Joe Mosby's blog

Notes on a multi-repo codebase intelligence system

Most coding agents still struggle when repositories hit a certain level of complexity. (Granted, many human agents struggle at this point, too.) CLAUDE.md patterns - my favorite coding tool - has a tendency to think it's operating within a single git repository. But most codebases of sufficient complexity to be meaningful stretch across multiple repos and use different languages, all while expecting data to flow seamlessly across them.

I don't think "refactor until the agent can operate well" is a usable pattern for most engineering teams. Part of my codebase is a Salesforce managed package, and I don't have the option to convince Salesforce to change its structure. At my last role, I regularly had to play by Shopify's rules in certain parts of the codebase and Google's rules in others. And I don't want to just shove things into a structure that makes my biggest third party happy. When I took the reins at Altvia, I started sniffing around for ways to get familiar with our codebase as quickly as possible, and I looked to AI to help me do it.

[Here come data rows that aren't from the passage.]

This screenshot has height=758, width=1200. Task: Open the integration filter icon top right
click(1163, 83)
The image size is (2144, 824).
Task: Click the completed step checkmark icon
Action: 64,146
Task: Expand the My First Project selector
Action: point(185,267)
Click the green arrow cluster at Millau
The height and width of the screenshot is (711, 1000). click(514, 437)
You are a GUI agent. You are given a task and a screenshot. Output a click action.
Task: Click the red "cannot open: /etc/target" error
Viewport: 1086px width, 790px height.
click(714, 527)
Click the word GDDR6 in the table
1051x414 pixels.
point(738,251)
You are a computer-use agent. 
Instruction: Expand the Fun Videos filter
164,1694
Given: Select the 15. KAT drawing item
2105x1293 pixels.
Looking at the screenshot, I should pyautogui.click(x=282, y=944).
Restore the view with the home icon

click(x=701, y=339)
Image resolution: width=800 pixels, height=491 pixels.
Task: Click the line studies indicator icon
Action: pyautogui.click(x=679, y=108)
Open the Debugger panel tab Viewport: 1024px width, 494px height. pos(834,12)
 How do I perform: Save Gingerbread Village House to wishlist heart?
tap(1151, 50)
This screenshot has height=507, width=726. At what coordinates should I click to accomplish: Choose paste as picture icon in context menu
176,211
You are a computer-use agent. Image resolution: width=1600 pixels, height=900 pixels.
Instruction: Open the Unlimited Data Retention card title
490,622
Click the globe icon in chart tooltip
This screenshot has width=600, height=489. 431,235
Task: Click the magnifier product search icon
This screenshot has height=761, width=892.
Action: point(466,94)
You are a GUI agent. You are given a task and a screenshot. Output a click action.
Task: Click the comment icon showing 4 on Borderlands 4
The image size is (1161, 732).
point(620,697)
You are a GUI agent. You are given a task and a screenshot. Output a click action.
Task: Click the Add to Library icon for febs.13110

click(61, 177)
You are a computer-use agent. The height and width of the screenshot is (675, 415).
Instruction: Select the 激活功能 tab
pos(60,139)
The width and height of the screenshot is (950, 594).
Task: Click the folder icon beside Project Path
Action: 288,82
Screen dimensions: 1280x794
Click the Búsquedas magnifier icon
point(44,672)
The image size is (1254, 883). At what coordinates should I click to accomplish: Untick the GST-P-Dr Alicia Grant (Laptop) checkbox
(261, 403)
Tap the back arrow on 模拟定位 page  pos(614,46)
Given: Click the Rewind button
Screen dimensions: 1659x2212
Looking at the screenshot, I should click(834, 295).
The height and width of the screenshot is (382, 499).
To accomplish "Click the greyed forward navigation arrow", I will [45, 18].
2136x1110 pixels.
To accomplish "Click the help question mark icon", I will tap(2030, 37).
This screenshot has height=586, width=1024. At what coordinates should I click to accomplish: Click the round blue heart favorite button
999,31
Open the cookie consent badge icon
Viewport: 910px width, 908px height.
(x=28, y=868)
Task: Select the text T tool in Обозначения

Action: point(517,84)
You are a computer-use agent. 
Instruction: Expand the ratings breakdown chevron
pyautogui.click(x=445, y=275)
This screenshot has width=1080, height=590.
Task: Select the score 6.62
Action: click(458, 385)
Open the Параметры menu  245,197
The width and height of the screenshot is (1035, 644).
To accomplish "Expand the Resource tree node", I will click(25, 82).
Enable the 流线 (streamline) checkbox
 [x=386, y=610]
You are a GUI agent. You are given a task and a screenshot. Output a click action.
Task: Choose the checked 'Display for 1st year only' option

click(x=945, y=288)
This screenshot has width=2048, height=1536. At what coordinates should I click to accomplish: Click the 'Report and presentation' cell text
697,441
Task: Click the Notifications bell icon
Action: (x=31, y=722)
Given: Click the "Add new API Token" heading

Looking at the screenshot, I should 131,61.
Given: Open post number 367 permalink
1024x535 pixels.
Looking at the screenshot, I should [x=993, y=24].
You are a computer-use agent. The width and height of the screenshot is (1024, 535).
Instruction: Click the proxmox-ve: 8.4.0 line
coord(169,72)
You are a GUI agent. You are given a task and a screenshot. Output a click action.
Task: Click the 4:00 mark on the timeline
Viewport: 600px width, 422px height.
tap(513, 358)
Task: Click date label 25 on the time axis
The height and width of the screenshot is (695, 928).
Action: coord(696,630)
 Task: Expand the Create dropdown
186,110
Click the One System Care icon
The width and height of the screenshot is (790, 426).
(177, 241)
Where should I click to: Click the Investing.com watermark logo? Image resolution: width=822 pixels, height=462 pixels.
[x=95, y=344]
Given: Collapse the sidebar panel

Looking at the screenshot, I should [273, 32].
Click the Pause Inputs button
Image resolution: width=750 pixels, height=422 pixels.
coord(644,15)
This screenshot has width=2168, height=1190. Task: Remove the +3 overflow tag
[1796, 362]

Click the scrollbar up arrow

First attempt: put everything into a single folder, and init Claude from there. Honestly, this wasn't very good at all. Claude could do some inference of structure, but it tended to treat everything identically, and operated at too high a level of abstraction to do anything useful.

Second attempt: do some separation of "backend" and "frontend," and re-init Claude in each context. This was okay, but Claude still tended to be completely blind about intended API payloads. Plus, after 10+ years of existence, we have some 400+ API routes to figure out. I got more granularity, still no better understanding.

Third attempt: explicitly prompt Claude to call out API contracts. This was better. Not great, though. Claude had no idea of what was actually important, and treated every contract equally. Not everything is important in my business context.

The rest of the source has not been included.